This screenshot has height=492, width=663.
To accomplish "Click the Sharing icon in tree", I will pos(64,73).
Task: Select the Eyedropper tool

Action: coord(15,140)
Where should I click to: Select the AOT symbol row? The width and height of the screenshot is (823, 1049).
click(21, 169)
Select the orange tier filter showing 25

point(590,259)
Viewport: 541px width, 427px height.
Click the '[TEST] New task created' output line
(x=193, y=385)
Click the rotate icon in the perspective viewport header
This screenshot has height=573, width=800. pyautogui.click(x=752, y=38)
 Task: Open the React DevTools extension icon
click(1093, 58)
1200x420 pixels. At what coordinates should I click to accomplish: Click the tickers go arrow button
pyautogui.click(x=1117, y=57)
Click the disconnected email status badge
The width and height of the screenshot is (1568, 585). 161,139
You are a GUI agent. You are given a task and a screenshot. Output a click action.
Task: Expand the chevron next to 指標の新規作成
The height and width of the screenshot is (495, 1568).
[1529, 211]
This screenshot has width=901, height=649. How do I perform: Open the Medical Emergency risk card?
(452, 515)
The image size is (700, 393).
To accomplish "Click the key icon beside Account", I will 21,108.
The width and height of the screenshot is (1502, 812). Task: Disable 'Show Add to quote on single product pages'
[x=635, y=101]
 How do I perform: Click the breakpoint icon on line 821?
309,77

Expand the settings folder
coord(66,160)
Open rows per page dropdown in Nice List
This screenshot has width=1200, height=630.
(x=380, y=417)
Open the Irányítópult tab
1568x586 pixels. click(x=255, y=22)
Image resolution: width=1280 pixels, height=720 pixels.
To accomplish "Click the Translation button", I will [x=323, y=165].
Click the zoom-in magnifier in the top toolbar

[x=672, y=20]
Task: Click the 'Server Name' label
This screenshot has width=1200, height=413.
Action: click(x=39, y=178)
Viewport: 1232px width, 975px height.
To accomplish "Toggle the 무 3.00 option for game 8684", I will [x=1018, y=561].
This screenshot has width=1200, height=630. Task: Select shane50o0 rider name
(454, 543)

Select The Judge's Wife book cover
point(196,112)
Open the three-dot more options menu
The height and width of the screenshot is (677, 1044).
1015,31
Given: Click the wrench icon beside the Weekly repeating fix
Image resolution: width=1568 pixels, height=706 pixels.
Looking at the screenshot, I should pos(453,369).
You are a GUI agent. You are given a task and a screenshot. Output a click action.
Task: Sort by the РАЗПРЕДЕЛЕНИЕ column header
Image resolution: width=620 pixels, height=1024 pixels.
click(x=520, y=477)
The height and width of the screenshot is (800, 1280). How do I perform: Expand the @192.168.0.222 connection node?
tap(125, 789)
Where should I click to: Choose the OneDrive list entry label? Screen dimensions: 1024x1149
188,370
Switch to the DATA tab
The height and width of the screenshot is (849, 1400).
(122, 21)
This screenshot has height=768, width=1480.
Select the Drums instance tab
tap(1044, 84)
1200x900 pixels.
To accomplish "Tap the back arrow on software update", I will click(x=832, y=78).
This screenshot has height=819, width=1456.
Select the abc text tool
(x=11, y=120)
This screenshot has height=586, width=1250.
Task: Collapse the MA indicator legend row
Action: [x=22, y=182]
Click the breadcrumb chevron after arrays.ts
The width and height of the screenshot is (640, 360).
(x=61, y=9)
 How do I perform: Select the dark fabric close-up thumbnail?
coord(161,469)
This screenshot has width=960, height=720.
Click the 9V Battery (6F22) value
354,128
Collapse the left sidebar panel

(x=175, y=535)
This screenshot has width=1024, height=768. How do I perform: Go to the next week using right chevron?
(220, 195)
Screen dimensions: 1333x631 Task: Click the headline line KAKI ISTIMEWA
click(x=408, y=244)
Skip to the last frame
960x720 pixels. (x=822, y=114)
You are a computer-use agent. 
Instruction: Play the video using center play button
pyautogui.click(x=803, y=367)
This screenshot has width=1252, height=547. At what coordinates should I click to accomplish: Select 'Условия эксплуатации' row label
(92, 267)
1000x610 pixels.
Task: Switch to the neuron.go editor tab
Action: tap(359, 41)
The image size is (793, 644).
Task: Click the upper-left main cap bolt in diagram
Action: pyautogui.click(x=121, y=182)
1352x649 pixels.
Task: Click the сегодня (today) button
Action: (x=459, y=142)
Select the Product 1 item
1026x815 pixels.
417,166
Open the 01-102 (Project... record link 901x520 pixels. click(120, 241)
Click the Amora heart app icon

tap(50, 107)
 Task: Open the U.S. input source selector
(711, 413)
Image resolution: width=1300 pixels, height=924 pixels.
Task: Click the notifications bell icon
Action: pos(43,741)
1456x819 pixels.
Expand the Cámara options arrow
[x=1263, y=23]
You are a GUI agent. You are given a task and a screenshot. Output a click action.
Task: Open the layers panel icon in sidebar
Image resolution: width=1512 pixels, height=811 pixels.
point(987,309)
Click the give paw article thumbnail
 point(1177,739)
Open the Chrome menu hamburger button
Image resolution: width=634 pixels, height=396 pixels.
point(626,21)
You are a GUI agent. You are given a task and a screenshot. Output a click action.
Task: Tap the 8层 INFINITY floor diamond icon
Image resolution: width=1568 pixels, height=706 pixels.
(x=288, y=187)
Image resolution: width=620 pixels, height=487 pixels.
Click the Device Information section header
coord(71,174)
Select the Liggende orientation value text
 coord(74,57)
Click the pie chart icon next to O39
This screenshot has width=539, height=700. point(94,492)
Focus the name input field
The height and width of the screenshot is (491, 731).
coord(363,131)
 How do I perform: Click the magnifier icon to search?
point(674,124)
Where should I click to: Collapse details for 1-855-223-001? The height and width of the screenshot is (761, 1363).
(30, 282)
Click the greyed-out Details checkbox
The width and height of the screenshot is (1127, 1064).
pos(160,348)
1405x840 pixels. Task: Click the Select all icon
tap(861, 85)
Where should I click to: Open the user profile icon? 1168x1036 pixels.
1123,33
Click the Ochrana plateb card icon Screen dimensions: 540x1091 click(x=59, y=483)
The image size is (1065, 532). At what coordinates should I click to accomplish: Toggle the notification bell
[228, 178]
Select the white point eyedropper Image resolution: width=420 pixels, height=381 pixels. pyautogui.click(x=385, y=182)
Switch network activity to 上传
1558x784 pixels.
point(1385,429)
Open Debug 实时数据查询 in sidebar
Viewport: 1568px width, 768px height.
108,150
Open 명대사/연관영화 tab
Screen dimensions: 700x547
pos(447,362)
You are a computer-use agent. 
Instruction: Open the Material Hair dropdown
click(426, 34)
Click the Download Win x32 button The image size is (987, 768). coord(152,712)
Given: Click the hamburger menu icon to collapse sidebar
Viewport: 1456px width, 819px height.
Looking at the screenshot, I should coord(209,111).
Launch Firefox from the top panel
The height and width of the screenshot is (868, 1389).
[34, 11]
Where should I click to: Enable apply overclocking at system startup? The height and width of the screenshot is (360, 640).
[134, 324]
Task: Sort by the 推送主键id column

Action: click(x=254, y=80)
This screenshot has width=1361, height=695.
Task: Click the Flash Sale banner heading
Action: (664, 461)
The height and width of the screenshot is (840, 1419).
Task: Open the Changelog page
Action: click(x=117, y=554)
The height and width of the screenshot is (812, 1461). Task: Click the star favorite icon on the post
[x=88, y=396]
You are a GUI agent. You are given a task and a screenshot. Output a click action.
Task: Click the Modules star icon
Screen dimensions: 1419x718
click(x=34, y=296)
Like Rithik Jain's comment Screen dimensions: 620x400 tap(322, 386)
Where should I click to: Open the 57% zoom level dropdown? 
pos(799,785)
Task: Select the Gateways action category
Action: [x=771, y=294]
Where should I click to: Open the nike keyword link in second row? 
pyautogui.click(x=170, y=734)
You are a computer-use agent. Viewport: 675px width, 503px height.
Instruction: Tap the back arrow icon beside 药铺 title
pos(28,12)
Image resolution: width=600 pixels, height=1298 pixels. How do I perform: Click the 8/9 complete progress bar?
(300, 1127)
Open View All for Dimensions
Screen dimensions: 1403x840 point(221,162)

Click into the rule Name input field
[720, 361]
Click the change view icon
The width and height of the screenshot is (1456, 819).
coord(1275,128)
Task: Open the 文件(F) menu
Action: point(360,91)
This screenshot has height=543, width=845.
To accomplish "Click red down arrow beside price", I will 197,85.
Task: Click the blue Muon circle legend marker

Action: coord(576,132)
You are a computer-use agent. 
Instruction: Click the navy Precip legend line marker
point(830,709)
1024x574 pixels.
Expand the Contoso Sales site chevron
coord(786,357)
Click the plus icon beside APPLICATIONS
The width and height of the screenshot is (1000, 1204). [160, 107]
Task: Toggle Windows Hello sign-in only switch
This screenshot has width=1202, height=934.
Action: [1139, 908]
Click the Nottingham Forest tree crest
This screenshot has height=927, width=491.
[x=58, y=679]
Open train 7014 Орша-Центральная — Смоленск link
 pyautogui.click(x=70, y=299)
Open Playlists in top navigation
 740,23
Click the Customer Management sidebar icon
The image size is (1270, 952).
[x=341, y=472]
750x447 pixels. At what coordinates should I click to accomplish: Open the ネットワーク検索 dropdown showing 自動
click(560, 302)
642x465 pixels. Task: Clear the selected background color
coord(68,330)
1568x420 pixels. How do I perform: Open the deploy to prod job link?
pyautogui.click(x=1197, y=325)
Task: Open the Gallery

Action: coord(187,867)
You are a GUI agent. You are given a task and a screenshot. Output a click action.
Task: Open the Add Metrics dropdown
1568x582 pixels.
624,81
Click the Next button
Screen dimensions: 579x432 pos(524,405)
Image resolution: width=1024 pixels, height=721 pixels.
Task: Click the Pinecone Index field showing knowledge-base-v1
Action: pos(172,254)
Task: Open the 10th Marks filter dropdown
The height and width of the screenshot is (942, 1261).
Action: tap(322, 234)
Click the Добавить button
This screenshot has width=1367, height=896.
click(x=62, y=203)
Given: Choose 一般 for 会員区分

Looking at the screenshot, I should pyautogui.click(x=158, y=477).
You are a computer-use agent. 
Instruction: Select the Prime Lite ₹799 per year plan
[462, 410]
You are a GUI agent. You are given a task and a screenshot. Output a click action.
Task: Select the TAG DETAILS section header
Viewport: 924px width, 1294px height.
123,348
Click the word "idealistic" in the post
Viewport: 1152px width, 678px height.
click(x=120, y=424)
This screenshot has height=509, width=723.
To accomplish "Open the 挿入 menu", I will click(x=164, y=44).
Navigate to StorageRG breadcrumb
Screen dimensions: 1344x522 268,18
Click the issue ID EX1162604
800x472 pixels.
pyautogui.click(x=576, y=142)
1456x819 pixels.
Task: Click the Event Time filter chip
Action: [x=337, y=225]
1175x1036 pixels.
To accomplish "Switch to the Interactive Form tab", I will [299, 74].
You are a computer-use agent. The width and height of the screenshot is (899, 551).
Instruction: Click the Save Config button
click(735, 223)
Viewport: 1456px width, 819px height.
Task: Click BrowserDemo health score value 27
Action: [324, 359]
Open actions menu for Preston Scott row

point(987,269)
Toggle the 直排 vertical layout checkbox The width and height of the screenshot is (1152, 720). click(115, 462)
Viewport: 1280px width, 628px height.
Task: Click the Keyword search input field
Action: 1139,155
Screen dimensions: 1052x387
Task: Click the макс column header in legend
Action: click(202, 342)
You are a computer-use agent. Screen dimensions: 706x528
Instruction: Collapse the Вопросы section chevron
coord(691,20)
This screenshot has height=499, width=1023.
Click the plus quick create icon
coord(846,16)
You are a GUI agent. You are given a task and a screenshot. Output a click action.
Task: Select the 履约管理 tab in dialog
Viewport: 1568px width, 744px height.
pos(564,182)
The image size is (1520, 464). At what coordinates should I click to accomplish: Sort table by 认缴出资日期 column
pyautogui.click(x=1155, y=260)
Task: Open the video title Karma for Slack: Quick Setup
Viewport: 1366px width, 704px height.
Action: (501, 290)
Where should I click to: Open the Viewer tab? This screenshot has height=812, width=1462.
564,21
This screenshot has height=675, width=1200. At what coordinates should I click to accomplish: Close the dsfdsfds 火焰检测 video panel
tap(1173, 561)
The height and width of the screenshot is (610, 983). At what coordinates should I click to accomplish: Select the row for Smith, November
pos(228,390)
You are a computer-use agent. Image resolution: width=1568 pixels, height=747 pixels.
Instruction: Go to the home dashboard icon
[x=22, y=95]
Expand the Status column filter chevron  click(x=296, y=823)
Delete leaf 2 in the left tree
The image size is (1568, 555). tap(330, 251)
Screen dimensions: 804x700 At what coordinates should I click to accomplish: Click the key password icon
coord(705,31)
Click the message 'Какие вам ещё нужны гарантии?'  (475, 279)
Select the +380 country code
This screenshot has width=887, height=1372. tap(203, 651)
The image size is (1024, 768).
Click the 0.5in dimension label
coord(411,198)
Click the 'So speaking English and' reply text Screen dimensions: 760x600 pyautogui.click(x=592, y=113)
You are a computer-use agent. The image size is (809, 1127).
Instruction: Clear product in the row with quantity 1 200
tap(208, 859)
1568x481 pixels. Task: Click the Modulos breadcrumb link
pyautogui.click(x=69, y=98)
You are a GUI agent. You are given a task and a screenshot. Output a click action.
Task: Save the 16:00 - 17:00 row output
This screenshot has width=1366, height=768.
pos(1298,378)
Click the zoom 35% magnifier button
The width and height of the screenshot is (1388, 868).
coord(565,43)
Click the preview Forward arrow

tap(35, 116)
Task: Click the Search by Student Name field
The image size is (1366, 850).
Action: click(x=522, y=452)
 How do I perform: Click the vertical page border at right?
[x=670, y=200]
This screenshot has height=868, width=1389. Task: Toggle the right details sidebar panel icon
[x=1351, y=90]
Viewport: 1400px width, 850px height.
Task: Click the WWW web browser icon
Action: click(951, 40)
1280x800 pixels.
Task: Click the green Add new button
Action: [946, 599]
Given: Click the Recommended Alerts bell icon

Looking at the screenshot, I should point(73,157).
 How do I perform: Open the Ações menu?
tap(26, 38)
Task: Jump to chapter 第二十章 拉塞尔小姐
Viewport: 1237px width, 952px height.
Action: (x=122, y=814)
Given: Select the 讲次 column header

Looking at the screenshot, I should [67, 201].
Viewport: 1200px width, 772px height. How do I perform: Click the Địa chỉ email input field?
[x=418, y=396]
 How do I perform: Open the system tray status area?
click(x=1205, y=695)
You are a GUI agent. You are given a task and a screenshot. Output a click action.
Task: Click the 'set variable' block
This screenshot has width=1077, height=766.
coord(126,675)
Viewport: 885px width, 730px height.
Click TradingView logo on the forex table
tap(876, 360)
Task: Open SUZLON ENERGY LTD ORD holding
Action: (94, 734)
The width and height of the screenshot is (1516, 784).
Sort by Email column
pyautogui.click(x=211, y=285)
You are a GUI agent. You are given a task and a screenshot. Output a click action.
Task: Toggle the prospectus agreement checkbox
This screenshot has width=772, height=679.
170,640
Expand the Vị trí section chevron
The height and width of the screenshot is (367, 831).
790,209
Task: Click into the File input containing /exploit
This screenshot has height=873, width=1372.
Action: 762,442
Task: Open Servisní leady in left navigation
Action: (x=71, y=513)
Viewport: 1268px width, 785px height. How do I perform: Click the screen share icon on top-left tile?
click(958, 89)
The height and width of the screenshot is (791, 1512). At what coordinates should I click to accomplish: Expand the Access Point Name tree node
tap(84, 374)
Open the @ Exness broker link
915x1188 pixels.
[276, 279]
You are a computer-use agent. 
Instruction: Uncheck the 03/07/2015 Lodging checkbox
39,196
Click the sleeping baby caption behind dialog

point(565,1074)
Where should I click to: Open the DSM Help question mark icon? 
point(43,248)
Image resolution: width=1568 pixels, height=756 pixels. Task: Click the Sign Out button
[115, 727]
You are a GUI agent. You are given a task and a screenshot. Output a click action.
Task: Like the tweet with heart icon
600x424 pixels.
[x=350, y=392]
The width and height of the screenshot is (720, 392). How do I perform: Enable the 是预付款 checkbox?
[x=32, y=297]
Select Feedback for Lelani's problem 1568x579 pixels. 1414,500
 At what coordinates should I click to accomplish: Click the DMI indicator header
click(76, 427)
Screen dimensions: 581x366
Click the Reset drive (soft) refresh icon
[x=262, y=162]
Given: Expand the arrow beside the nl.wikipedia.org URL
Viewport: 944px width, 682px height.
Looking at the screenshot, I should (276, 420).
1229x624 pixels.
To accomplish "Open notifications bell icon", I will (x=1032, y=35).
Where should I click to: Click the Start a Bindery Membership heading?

____________________

Find every row above that contains the string "sidebar", and copy each of those rows in full.

Collapse the left sidebar panel
Task: Open the layers panel icon in sidebar
Open Debug 实时数据查询 in sidebar
Given: Click the hamburger menu icon to collapse sidebar
Click the Customer Management sidebar icon
This screenshot has height=868, width=1389. Task: Toggle the right details sidebar panel icon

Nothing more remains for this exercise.